• [Material provided]
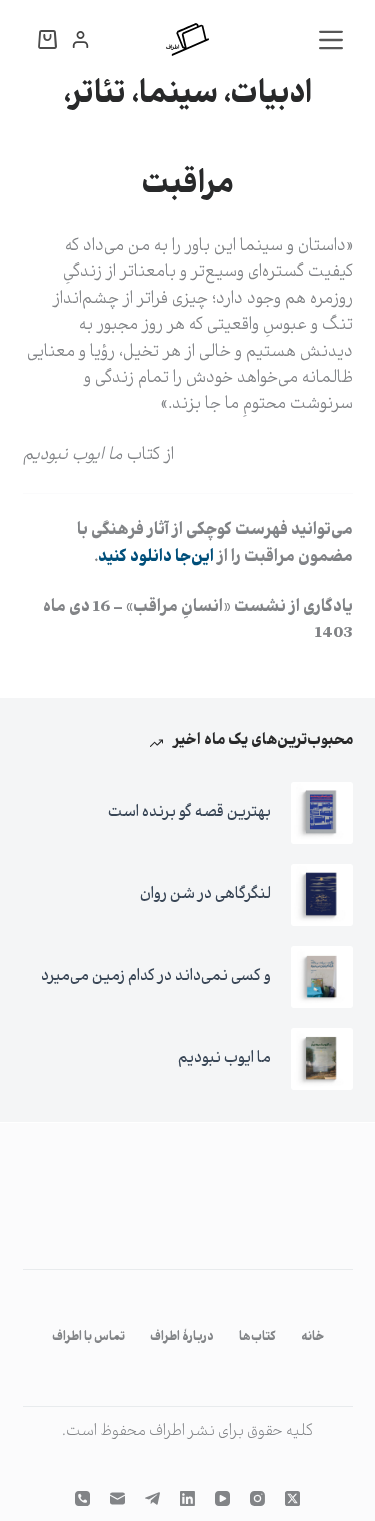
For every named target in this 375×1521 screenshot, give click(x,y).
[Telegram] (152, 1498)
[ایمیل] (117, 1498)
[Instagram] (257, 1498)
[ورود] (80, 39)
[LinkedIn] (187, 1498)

==

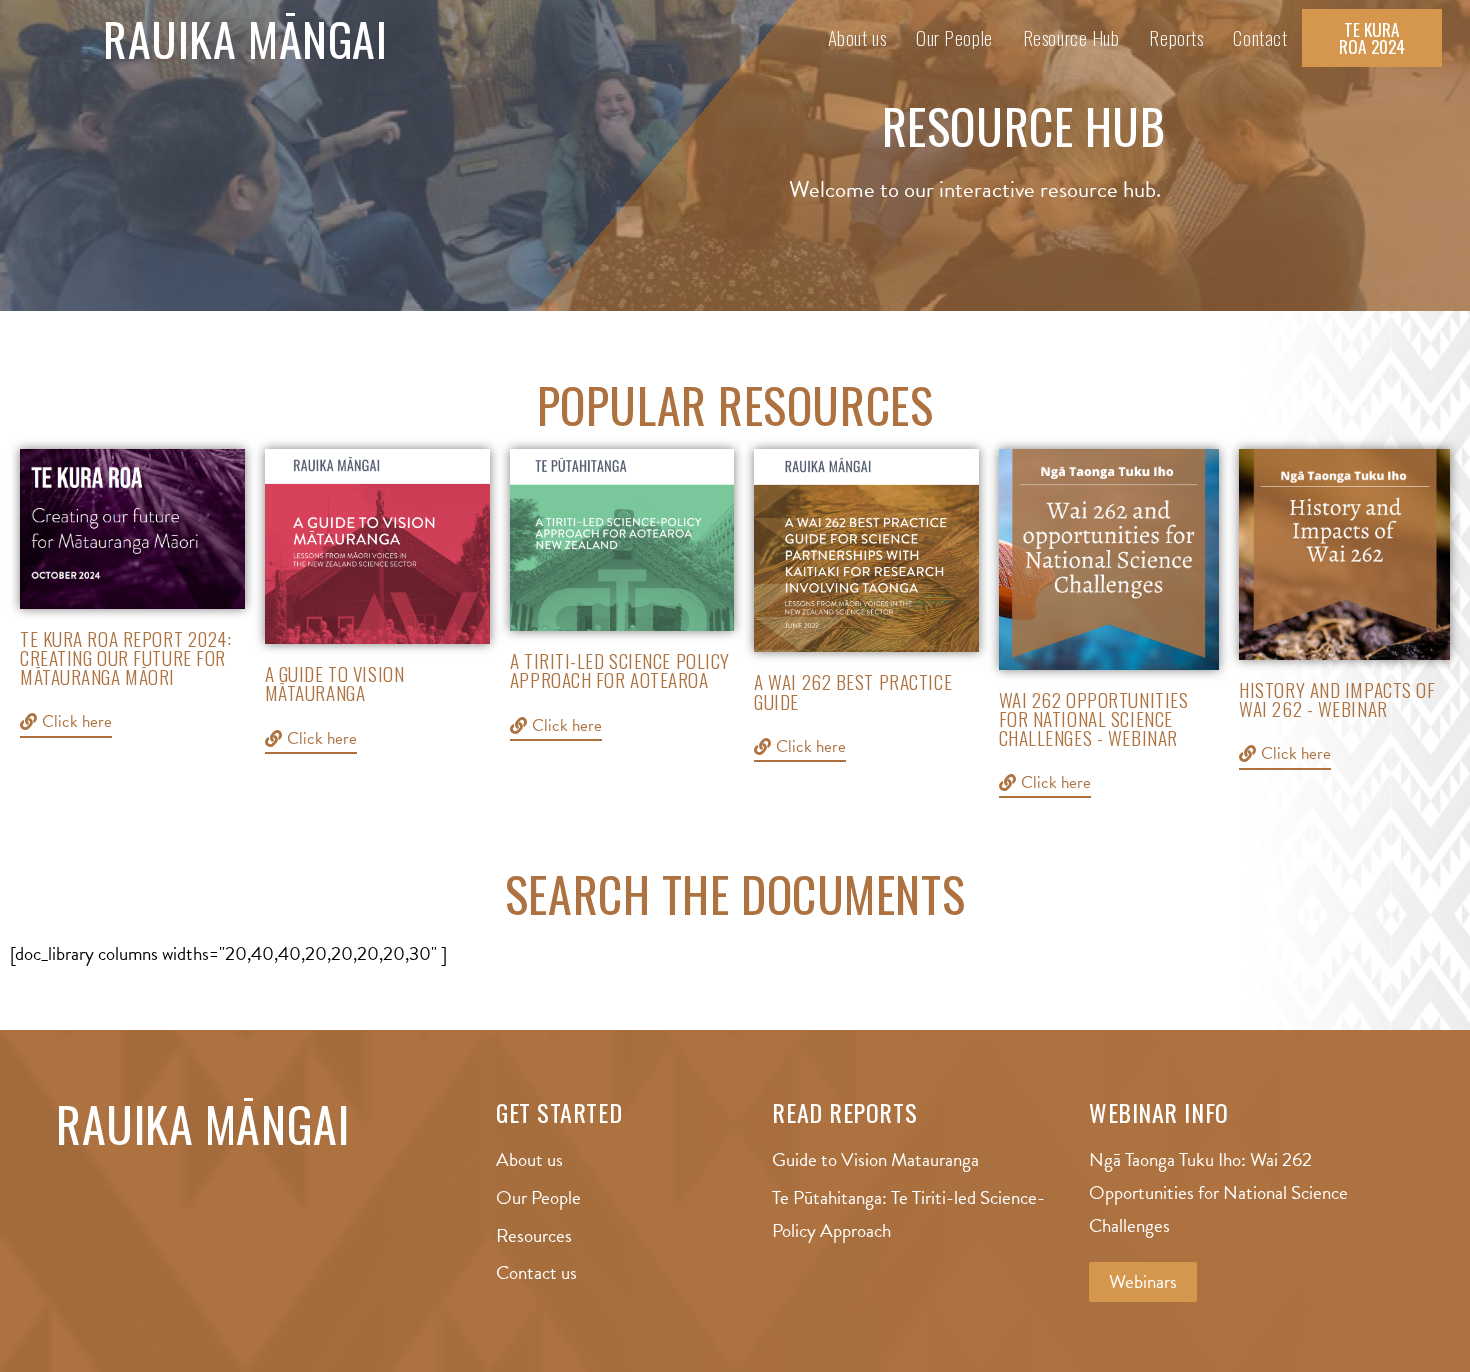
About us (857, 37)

* * *

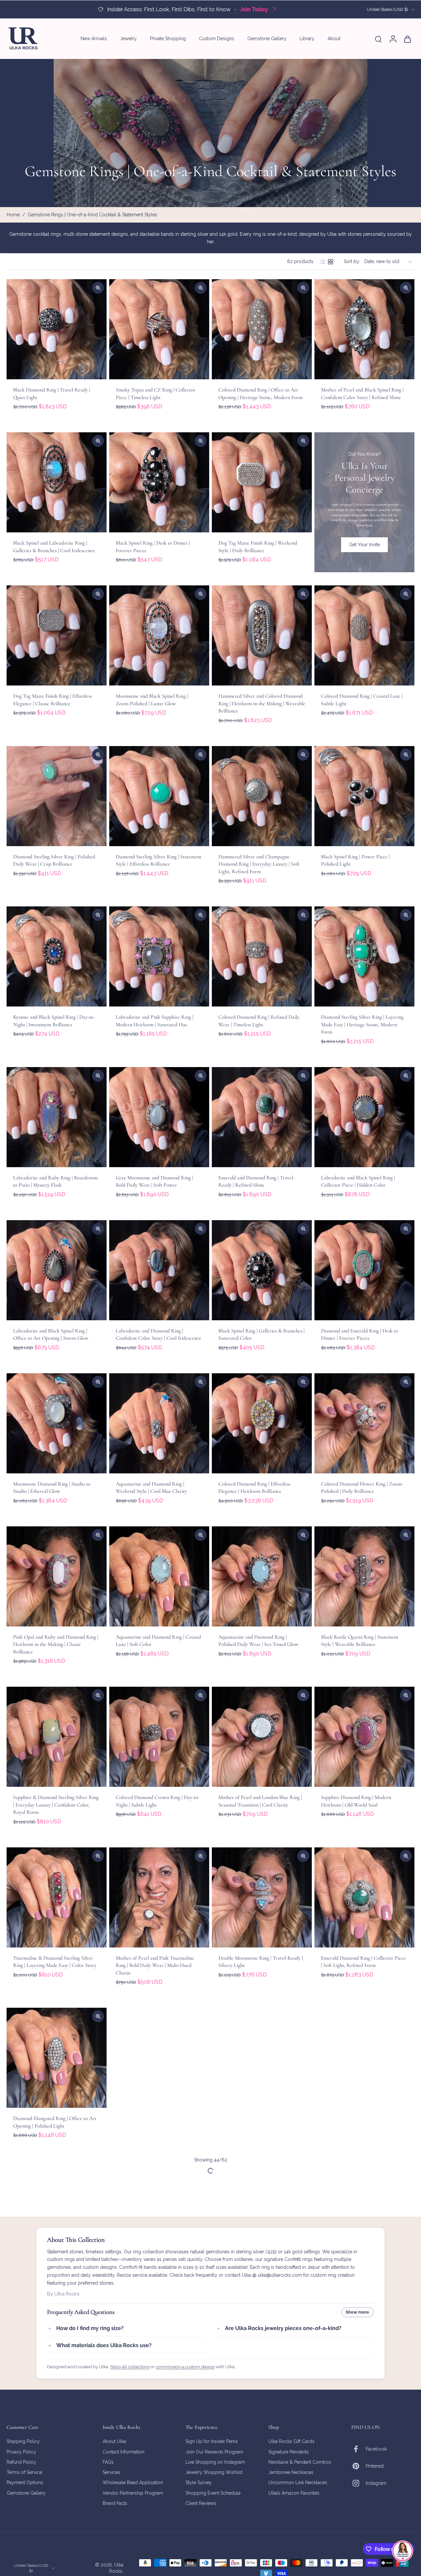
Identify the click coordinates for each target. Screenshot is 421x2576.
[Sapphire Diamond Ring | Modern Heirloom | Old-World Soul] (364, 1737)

• [Exercise requirements] Answer with a single number: the count of lines in the entries that hold the word "target".

• [The answer] 2